### 2. Merge

#### take look at all the cleaned dataset in once 

In [None]:
import pandas as pd
import copy
collisions_cleaned = pd.read_csv('CleanedData/collisions_cleaned.csv')
intersections_cleaned  = pd.read_csv('CleanedData/intersections_cleaned.csv')
traffic_signals_cleaned  = pd.read_csv('CleanedData/traffic_signals_cleaned.csv')
poles_cleaned  = pd.read_csv('CleanedData/poles_cleaned.csv')
streets_cleaned  = pd.read_csv('CleanedData/streets_cleaned.csv')
signs_cleaned  = pd.read_csv('CleanedData/signs_cleaned.csv')

In [None]:
collisions = copy.deepcopy(collisions_cleaned)
print("Rows:",len(collisions))
for column in collisions.columns:
    print(f"Column name: {column}, Type: {collisions[column].dtype}")
    #print(f"Unique values: {collisions[column].unique()}")

In [None]:
intersections = copy.deepcopy(intersections_cleaned)
print("Rows:",len(intersections))
for column in intersections.columns:
    print(f"Column name: {column}, Type: {intersections[column].dtype}")
    #print(f"Unique values: {intersections[column].unique()}")

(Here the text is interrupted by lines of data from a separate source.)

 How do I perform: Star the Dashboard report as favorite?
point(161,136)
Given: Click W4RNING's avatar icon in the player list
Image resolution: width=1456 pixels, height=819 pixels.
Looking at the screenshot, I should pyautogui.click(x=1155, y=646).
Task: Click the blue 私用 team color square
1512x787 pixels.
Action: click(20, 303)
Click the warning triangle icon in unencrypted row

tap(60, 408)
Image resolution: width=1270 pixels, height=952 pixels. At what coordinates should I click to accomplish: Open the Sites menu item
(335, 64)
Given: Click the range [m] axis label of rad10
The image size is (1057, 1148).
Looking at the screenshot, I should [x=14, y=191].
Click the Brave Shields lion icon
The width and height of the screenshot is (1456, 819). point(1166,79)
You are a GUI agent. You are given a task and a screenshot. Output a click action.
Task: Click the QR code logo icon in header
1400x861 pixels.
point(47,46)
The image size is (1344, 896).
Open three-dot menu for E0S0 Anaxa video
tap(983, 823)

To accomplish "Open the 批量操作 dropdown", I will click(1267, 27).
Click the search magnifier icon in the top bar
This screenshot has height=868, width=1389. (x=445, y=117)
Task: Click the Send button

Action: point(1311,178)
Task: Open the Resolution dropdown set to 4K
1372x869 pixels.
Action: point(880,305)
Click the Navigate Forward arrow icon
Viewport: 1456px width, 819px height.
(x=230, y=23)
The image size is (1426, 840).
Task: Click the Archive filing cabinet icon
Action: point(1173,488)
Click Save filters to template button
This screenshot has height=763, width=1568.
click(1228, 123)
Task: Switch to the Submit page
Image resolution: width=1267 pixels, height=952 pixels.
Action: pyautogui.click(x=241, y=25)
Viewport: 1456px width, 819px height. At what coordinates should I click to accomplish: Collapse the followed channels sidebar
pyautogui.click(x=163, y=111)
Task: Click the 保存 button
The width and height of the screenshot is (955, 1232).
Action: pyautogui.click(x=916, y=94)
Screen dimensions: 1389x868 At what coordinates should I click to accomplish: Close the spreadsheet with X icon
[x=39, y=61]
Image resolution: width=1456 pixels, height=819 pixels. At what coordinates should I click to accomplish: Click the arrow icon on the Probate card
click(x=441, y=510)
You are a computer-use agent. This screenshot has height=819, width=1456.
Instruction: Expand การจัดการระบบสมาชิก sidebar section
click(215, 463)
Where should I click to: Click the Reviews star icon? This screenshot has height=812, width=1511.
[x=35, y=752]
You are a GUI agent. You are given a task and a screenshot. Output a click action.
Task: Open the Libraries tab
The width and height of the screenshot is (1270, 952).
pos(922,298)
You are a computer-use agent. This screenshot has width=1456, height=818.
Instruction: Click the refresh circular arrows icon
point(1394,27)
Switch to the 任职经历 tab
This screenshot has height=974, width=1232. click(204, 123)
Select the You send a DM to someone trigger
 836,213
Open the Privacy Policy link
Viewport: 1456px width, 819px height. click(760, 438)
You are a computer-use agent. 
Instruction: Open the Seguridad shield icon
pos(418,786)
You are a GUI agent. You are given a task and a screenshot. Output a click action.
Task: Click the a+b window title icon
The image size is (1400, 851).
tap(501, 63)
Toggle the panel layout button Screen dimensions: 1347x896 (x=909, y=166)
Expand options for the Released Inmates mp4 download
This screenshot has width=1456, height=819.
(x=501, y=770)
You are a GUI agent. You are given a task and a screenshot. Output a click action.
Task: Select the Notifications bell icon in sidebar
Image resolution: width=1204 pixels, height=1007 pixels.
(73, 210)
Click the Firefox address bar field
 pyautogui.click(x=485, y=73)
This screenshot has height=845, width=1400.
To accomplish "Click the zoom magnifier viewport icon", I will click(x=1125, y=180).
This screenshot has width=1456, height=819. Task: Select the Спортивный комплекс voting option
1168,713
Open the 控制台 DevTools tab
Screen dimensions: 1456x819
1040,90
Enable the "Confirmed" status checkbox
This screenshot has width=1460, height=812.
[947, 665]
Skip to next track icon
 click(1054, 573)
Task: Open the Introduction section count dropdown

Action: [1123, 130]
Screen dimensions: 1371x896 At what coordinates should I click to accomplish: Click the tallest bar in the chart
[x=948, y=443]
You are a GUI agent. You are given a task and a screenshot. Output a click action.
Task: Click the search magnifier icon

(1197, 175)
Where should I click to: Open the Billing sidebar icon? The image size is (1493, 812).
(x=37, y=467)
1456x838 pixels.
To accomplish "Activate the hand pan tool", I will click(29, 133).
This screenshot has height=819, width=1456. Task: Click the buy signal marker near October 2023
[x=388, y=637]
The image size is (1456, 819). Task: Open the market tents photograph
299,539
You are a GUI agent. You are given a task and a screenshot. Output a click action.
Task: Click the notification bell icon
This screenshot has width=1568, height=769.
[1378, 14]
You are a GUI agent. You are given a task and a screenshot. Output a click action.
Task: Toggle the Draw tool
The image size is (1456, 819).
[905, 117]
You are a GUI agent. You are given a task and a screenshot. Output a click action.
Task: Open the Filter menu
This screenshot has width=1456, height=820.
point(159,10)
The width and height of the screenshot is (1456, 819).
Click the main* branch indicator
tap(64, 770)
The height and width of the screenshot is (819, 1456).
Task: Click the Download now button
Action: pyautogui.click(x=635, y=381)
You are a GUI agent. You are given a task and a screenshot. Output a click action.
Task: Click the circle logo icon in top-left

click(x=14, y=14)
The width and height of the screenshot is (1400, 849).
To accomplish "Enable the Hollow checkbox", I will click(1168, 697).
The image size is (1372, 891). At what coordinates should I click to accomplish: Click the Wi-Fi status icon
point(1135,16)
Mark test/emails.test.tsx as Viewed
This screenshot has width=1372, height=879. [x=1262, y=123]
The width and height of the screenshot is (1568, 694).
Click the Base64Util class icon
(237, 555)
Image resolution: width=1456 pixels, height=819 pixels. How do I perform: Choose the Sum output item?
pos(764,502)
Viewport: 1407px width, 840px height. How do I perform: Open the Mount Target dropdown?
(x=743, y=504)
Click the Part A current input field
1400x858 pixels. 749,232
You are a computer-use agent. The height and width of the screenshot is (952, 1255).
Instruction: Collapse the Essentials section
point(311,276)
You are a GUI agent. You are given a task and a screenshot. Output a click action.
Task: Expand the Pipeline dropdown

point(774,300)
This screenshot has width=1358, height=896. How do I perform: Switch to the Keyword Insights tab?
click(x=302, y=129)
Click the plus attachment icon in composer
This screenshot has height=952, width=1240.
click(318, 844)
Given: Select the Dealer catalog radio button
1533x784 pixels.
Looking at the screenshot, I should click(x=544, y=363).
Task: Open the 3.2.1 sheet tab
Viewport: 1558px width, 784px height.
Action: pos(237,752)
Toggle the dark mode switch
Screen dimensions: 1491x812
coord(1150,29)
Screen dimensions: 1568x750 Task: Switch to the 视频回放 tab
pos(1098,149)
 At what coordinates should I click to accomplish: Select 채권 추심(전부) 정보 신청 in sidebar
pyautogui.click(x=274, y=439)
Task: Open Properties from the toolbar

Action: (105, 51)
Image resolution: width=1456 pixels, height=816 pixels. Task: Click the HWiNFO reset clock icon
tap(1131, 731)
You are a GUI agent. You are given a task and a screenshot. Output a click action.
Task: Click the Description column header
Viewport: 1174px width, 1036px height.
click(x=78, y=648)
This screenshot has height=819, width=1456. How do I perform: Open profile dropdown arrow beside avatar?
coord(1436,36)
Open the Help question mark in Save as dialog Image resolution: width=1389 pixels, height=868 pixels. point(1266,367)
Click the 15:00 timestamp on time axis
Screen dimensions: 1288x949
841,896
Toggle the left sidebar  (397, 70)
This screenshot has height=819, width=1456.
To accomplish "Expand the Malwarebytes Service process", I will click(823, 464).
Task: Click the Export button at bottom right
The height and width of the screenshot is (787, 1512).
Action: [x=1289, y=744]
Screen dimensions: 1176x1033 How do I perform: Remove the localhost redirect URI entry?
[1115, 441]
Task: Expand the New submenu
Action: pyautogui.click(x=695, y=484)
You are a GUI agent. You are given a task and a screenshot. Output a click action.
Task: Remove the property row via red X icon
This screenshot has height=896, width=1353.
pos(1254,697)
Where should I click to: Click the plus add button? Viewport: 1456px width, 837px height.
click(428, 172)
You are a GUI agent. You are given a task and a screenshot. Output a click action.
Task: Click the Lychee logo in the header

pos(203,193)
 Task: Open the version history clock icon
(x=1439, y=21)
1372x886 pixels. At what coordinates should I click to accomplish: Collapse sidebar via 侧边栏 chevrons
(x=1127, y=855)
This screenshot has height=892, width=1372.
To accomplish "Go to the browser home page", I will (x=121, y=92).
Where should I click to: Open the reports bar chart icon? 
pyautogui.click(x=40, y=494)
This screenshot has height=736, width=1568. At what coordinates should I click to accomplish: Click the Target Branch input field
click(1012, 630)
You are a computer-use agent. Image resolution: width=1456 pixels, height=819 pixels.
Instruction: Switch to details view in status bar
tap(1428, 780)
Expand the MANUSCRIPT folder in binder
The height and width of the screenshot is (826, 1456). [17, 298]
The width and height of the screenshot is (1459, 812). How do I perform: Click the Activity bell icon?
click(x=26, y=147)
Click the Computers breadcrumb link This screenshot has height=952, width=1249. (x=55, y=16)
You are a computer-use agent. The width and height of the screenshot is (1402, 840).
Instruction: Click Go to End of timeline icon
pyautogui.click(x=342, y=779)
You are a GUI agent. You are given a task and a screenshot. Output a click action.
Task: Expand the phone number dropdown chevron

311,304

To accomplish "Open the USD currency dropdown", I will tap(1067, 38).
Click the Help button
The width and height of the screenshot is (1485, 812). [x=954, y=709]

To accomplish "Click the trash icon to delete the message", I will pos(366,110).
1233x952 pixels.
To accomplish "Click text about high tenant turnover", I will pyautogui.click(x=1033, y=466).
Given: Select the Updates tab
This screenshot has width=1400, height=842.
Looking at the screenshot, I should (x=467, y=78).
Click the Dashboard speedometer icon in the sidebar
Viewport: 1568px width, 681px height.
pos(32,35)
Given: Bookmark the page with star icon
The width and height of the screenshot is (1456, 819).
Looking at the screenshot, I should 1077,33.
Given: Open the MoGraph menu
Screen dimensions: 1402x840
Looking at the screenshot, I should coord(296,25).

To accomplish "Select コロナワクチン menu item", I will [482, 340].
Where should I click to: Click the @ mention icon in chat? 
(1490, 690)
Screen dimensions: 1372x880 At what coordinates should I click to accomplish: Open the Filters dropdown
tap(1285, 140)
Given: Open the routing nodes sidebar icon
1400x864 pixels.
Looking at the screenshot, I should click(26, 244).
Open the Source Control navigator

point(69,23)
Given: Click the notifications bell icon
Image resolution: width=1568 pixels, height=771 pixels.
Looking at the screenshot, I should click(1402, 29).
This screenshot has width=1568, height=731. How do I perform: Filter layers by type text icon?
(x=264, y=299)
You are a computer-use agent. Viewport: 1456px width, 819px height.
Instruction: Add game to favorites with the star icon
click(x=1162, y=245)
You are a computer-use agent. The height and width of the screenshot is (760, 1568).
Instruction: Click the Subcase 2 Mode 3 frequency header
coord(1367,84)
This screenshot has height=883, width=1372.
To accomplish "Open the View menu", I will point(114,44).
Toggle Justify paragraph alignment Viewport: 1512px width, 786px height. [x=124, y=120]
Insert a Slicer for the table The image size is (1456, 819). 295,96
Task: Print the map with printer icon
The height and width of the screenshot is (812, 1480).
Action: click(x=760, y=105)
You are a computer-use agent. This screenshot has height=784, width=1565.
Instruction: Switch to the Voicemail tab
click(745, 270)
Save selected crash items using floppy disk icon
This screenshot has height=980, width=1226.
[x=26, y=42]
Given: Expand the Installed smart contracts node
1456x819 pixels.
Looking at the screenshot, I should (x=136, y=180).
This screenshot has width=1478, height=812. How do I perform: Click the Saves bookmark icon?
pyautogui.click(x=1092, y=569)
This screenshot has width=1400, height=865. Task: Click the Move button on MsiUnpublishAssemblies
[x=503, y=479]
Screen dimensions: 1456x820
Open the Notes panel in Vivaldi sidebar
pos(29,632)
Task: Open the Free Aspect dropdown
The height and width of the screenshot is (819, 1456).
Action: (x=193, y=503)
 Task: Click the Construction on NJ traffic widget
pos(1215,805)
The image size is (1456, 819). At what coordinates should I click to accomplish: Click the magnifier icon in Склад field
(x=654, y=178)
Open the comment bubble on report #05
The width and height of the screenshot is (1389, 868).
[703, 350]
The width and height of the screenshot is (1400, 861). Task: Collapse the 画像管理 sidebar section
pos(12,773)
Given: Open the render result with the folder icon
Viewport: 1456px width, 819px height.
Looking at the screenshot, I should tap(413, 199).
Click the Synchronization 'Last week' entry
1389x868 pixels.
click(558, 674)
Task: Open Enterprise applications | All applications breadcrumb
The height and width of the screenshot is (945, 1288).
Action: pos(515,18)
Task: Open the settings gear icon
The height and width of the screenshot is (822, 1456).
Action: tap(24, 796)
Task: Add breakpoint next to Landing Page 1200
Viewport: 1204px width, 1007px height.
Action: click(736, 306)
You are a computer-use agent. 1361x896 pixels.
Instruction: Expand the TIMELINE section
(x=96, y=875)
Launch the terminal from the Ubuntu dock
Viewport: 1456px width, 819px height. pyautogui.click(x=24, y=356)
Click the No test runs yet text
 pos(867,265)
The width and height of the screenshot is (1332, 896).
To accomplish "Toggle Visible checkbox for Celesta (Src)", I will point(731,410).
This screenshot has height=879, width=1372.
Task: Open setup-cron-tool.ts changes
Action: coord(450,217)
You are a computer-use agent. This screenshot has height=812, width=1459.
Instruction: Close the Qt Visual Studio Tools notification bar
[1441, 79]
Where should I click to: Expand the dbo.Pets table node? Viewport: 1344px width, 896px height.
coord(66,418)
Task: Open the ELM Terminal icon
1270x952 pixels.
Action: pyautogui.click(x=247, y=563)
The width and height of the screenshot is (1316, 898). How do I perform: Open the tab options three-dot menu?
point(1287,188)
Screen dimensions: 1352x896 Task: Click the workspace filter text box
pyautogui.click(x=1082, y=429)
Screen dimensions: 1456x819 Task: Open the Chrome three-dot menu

#Arterial classification code:
#5 - Interstate Freeway
#4 - State Highway
#3 - Collector Arterial
#2 - Minor Arterial
#1 - Principal Arterial
#0 - Not Designated (not an arterial) 

In [None]:
traffic_signals = copy.deepcopy(traffic_signals_cleaned)
print("Rows:",len(traffic_signals))
for column in traffic_signals.columns:
    print(f"Column name: {column}, Type: {traffic_signals[column].dtype}")
    #print(f"Unique values: {traffic_signals[column].unique()}")

In [None]:
poles = copy.deepcopy(poles_cleaned)
print("Rows:",len(poles))
for column in poles.columns:
    print(f"Column name: {column}, Type: {poles[column].dtype}")
    #print(f"Unique values: {poles[column].unique()}")

In [None]:
streets = copy.deepcopy(streets_cleaned)
print("Rows:",len(streets))
for column in streets.columns:
    print(f"Column name: {column}, Type: {streets[column].dtype}")
    #print(f"Unique values: {streets[column].unique()}")

####  Some data visualization

In [None]:
import folium
# plot all 15469 intersections
streetlights = poles[poles['STREETLIGHT'] == 'YES']

seattle_coordinates = (47.6062, -122.3321)
m = folium.Map(location=seattle_coordinates, zoom_start=12)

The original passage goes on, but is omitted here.